Re: count with python/awk or other script/command

Reply #18 – 28 October 2023, 23:43:43

Yeah now it looks like we are into something good. I'll try to remove those intermediary lines so output file will remain aprox. the same size.

Code: [Select]

#    print("-"* 30)

It looks good at first view. I'll try to process the file and come back with the results. Good script! Where's that thumb up when you needed..aw here it is 👍🏻

Tnx 🎯

Re: count with python/awk or other script/command

Reply #19 – 29 October 2023, 02:25:46

Managed to process it and looks like based on the chosen grouping example the best is to choose 2 letters, repeats or not, from 2 different groups and 2 other elements but each belonging to a different group. Here's the stats image in case someone might be curious.

The sequence at the bottom is no present in the OEIS data base so we have a W. The challenge that still remains is to deduce a general formula.
as a side note, you can see that choosing 1 letter from each group has not the most arr. number.

*had to split the file in 6 and sum them below in ascending order..

Tnx for the help.

Re: count with python/awk or other script/command

Reply #20 – 29 October 2023, 12:06:59

Now look at this small example. The string highlighted in the green box is artificially 'crafted' so it fits both those two criteria (mixed and split arr.) with the highest possible variants hence has higher entropy. If the string matches only one criteria is good but not as good as if it scores both ✅✅

Even if it may look like it's being singled out in fact it isn't. As long as the chosen string scores those larger piles no matter how many criteria are being used the more the better meaning those strings have higher and higher entropy.

Re: count with python/awk or other script/command

Reply #21 – 30 October 2023, 20:30:22

Formula cracked, here's how all calculations looks like. Done putting it on OEIS too. Hope this time gonna have more luck.
All those slices bigger or smaller multiplies with G^s (where G is the number of elements within a group and s is the string length) everything else is the same as my other formula but everything relates to groups and not single elements.
example
ab cd ef gh ij kl
A(group no,pattern group no.)
2 2 1 1 (2^2)×(2^2)×(2^1)×(2^1) which is 2^6 (G^s) × A(6,4) × 6!/(2!^2)*2!*(6-4)! = 1.036.800

Also it applies to all cases either t>s or t<s the only required thing is that groups to be equal and so it has to be one of t divisors or t has to be a multiple of G

Re: [SOLVED] count with python/awk or other script/command

Reply #22 – 03 November 2023, 17:44:34

Hello is there anywhere I can modify groups?

I mean for example if I wanna split fields in uneven groups like
abcdefg hijkl

Tried to modify the script groups

Code: [Select]

groups = ["abcdefg", "hijkl"]

but looks like there's another part of the script which doesn't like that.

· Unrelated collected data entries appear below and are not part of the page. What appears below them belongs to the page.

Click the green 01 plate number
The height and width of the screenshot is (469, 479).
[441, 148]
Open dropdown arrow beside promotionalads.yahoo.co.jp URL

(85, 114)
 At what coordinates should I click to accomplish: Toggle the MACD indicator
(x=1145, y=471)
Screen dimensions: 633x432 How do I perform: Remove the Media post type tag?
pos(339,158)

I'm assuming this

Code: [Select]

count = word.count(group[0]) + word.count(group[1])

Thank you, if you can take a look. The previous script is excellent for that grouping type but looks like there's no easy way for me to make it more versatile from the bird's eye view. And speaking of birds as a small divagation from the main topic, today a crow almost hit me with a walnut in the head she threw so to break it and of course eat it. 😂

Tnx and ✌🏻

Re: [SOLVED] count with python/awk or other script/command

Reply #23 – 03 November 2023, 18:23:29

Change this part of code :

Code: [Select]

 for group in groups:
           
            count = word.count(group[0]) + word.count(group[1])
            if count != 0:
                counter += str(count)

to this, output with "0"

Code: [Select]

for group in groups:
            count = 0
            for n in range(len(group)):
                count += word.count(group[n])
            #if count != 0:
            counter += str(count)

or, output without "0"

Code: [Select]

for group in groups:
            count = 0
            for n in range(len(group)):
                count += word.count(group[n])
            if count != 0:
                counter += str(count)

Does it work ?

Re: [SOLVED] count with python/awk or other script/command

Reply #24 – 03 November 2023, 21:06:55

I'll check in 1 minute. I'll be back asap.

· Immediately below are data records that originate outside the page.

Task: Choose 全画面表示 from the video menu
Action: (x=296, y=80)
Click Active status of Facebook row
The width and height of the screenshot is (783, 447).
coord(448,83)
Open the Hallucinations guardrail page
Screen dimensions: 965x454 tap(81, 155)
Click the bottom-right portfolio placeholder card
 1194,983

Re: [SOLVED] count with python/awk or other script/command

Reply #25 – 03 November 2023, 21:28:53

Yes looks like it's working to perfection

Amazing. I'll check back with results, hope I can find it as easy as in the case of even groups. Thanks you nailed it perfectly 🎯

Re: [SOLVED] count with python/awk or other script/command

Reply #26 – 03 November 2023, 21:48:07

glad I could help

Re: [SOLVED] count with python/awk or other script/command

Reply #27 – 04 November 2023, 02:22:09

These are harder to break in unfortunately. Manged to deduce only 1 term out of 4 and I think it will be an Odyssey to fully get how they scale.

Re: [SOLVED] count with python/awk or other script/command

Reply #28 – 12 November 2023, 09:05:41

Break them in 1-2 days. Talked closely with an OEIS main editor and he said that arrays of t (total elements) are well known but he did not say a word about arrays of 's'. Interesting they didn't feel the need of 's' arrays from reasons I don't understand. All that I can say is they don't have it.

Now two things can be done, 1st, search for 't' and 's' arrays and see for which 't' array and which 's' array we will have most numerous objects (arr.) and 2nd view is to find any possible 't' arrays and retain only those strings that always qualify in the most numerous patterns. These I would call them 'hyper strings', meaning no matter how you spin them (but still keeping similar input) always they'll be in a numerous pattern. Like a cat that always falls on its feet. Cat strings 😄

Bellow I added an image how can be calculate not only relative to one array but both of them (t and s arrays) simultaneously. These are not abstract things but really reflect the exact number that form depending on the user input. Would be really unique thing to obtain a script that merge both perspectives (t and s arrays). One of editor said that combinatorics is really a new less known and little explored domain so this is why somehow I'm quite a pioneer on these rn.

Re: [SOLVED] count with python/awk or other script/command

Reply #29 – 14 November 2023, 12:15:16

Hello @wiezyr do you have any idea what should I change so it doesn't count only for small letters?

Code: [Select]

       
groups = ["!"#$%&'()*+,-./:;<=>?@[\]^_`{|}~", "ABCDEFGHIJKLMNOPQRSTUVWXYZ", "abcdefghijklmnopqrstuvwxyz", "0123456789"]

result = []

Trying to use symbols too along with cap letter and numbers grouped above.

Think the script as is now is restricted by this two syntax:

Code: [Select]

        for letter in line.lower():
            if letter.isalpha():

I think I need to find something else instead of line.lower() and letter.isalpha().

isascii do you think would fix the problem?

And last question is this good enough to escape those problematic symbols like I did bellow?

Code: [Select]

"!\"#$%&\'()*+,-./:;<=>?@[\]^_`{|}~"

Thanks, if you can take a look would be awesome.